WHAT THIS TASK INVOLVES — In the entries below, find the line with "Task: Click the managed-browser building icon" and transcribe it and every line after it exactly, through the last line, without pictures.

Collected data entries

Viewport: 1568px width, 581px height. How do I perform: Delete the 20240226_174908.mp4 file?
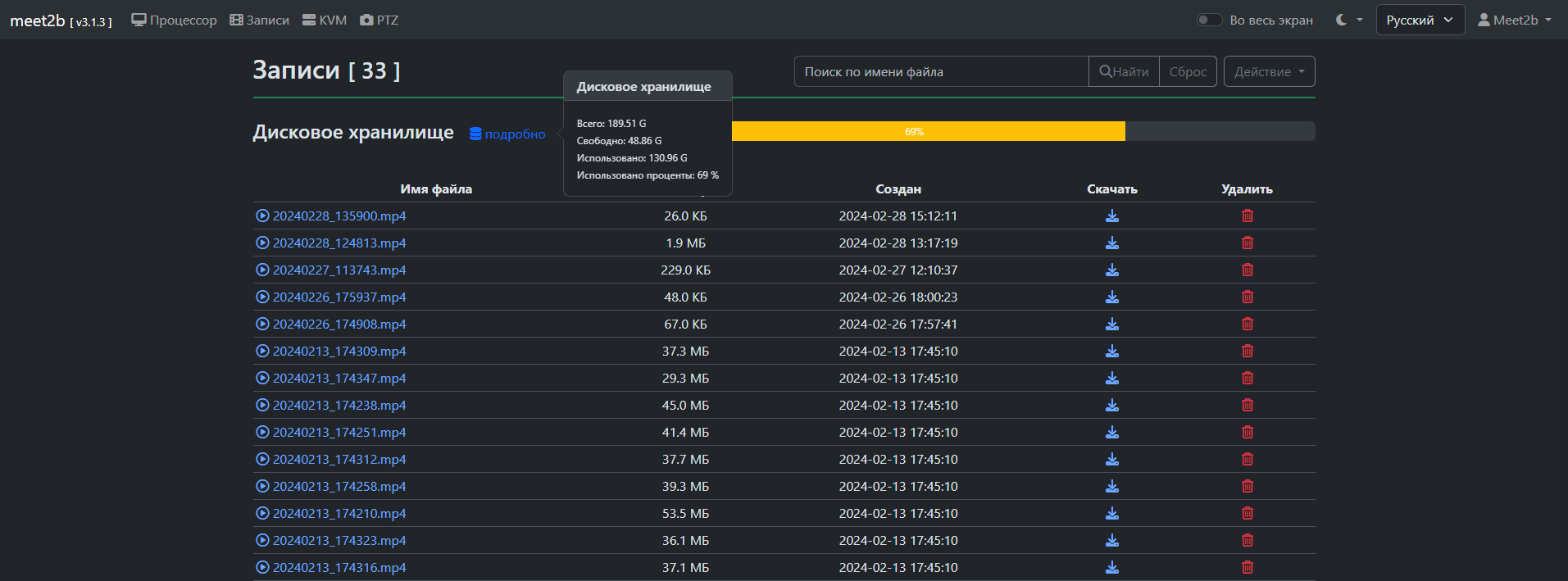(1247, 324)
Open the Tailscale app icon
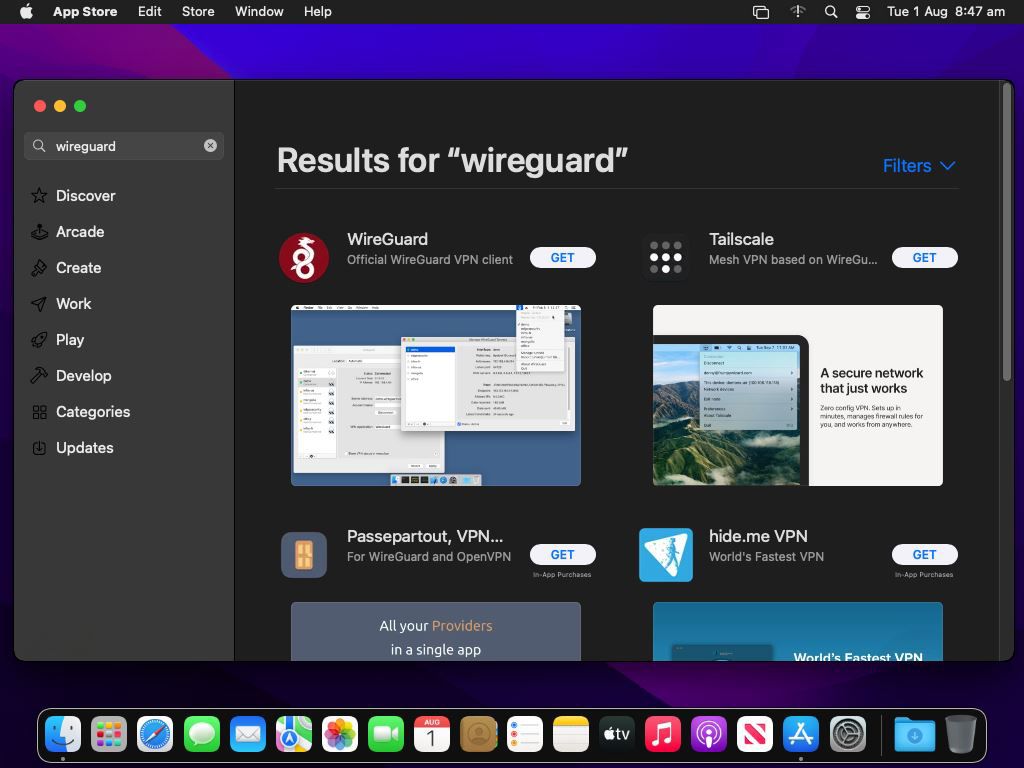Screen dimensions: 1024x768 tap(666, 256)
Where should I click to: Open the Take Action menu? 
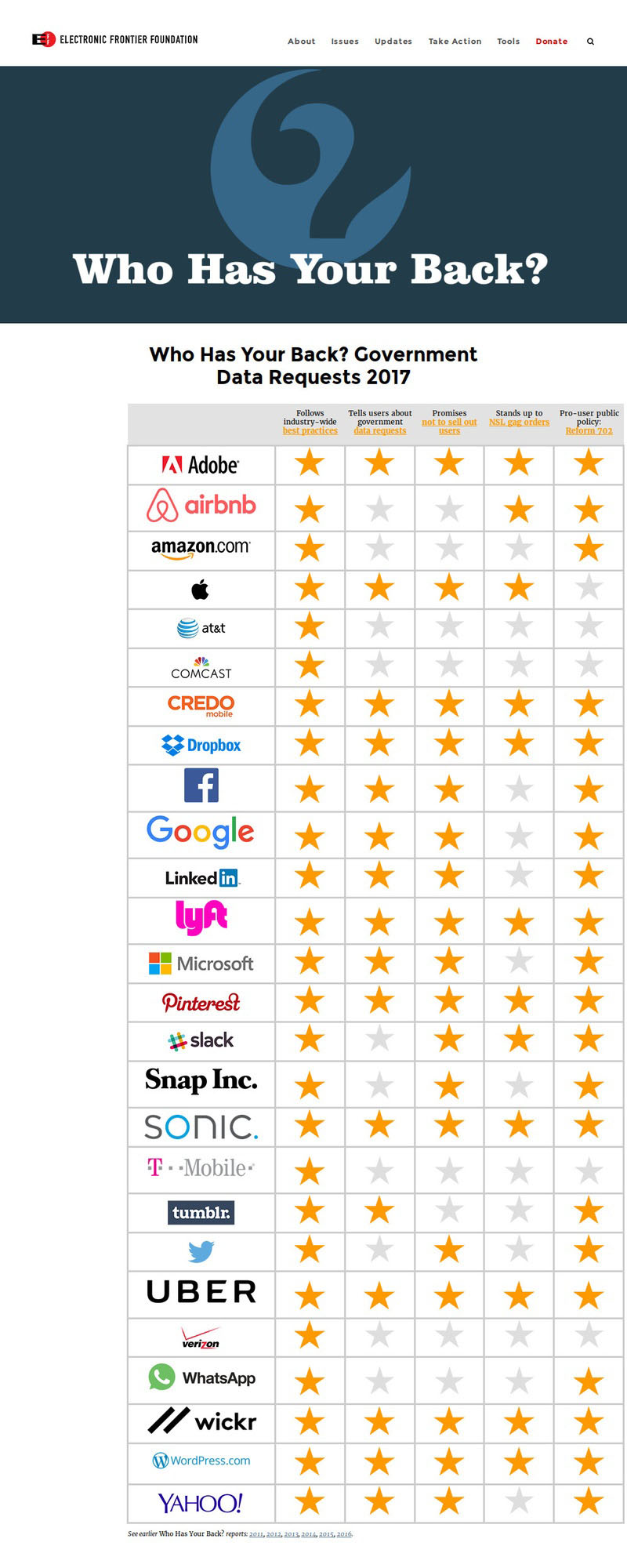(455, 42)
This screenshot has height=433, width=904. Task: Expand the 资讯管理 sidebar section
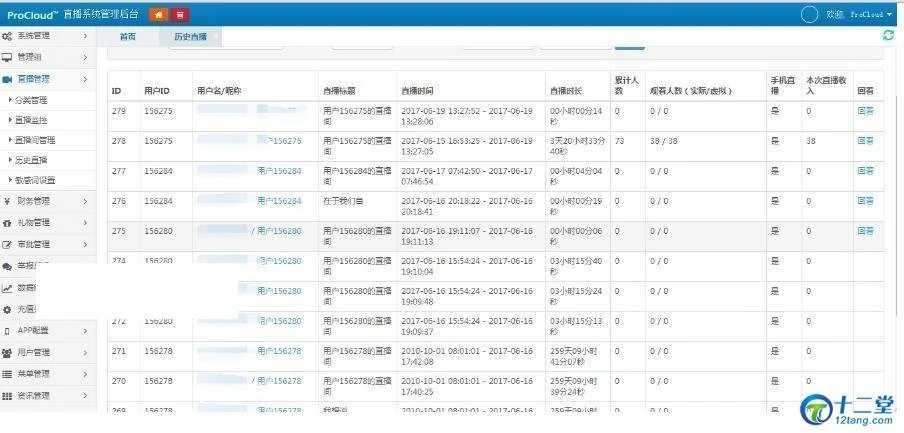[x=50, y=396]
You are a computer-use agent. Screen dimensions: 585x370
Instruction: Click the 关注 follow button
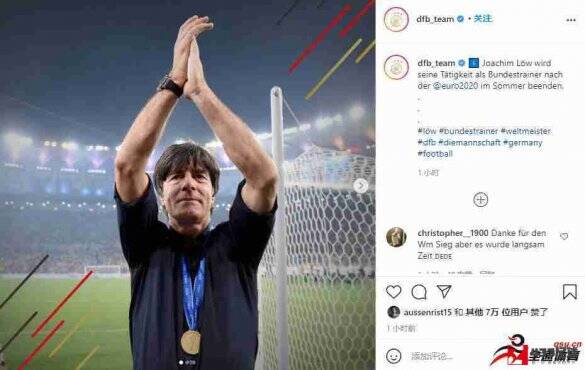(x=483, y=19)
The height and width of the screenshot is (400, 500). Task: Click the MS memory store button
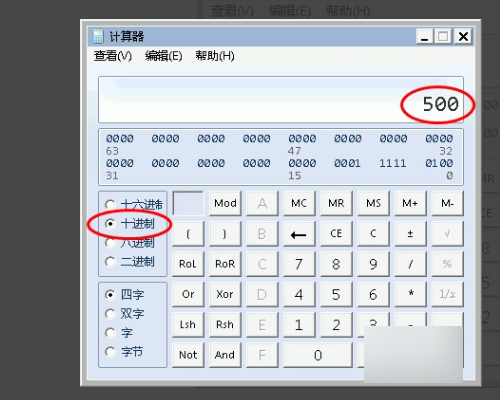pyautogui.click(x=373, y=203)
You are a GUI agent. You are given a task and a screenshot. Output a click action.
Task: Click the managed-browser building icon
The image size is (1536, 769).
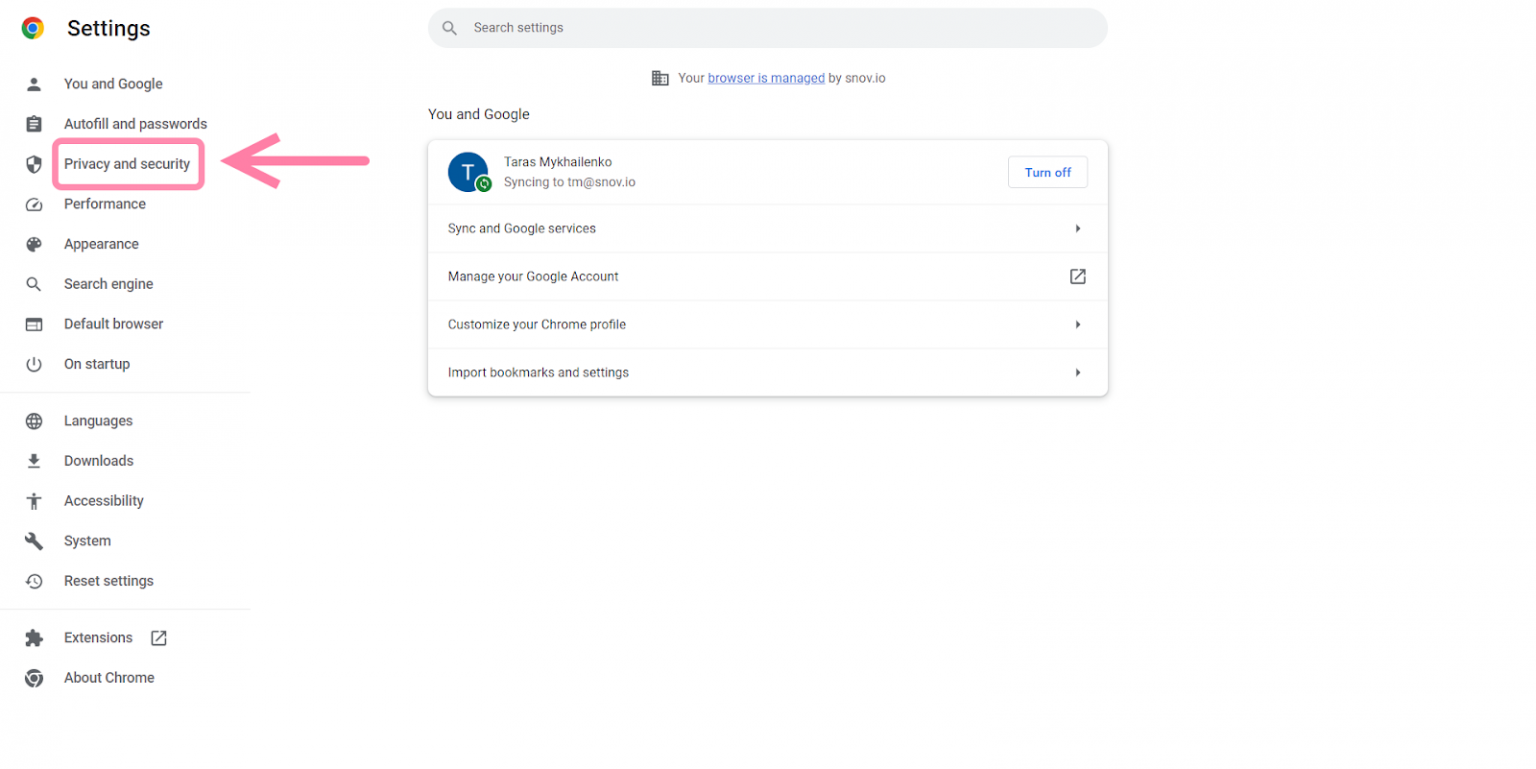click(x=661, y=77)
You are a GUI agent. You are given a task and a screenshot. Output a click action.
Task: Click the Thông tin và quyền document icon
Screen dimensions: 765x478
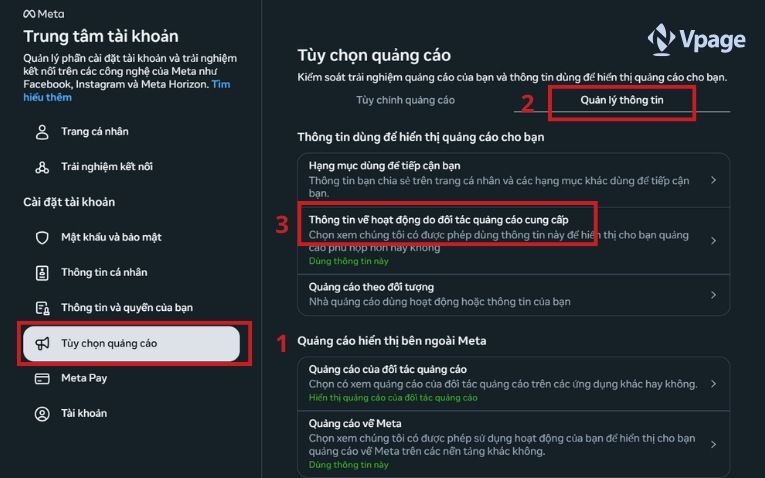pyautogui.click(x=42, y=308)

TASK RESULT —
Task: Click the managed-browser building icon
The image size is (1536, 769).
click(x=661, y=77)
You are a GUI agent. You are given a task and a screenshot. Output a click action.
Task: Click the Thông tin và quyền document icon
Screen dimensions: 765x478
pyautogui.click(x=42, y=308)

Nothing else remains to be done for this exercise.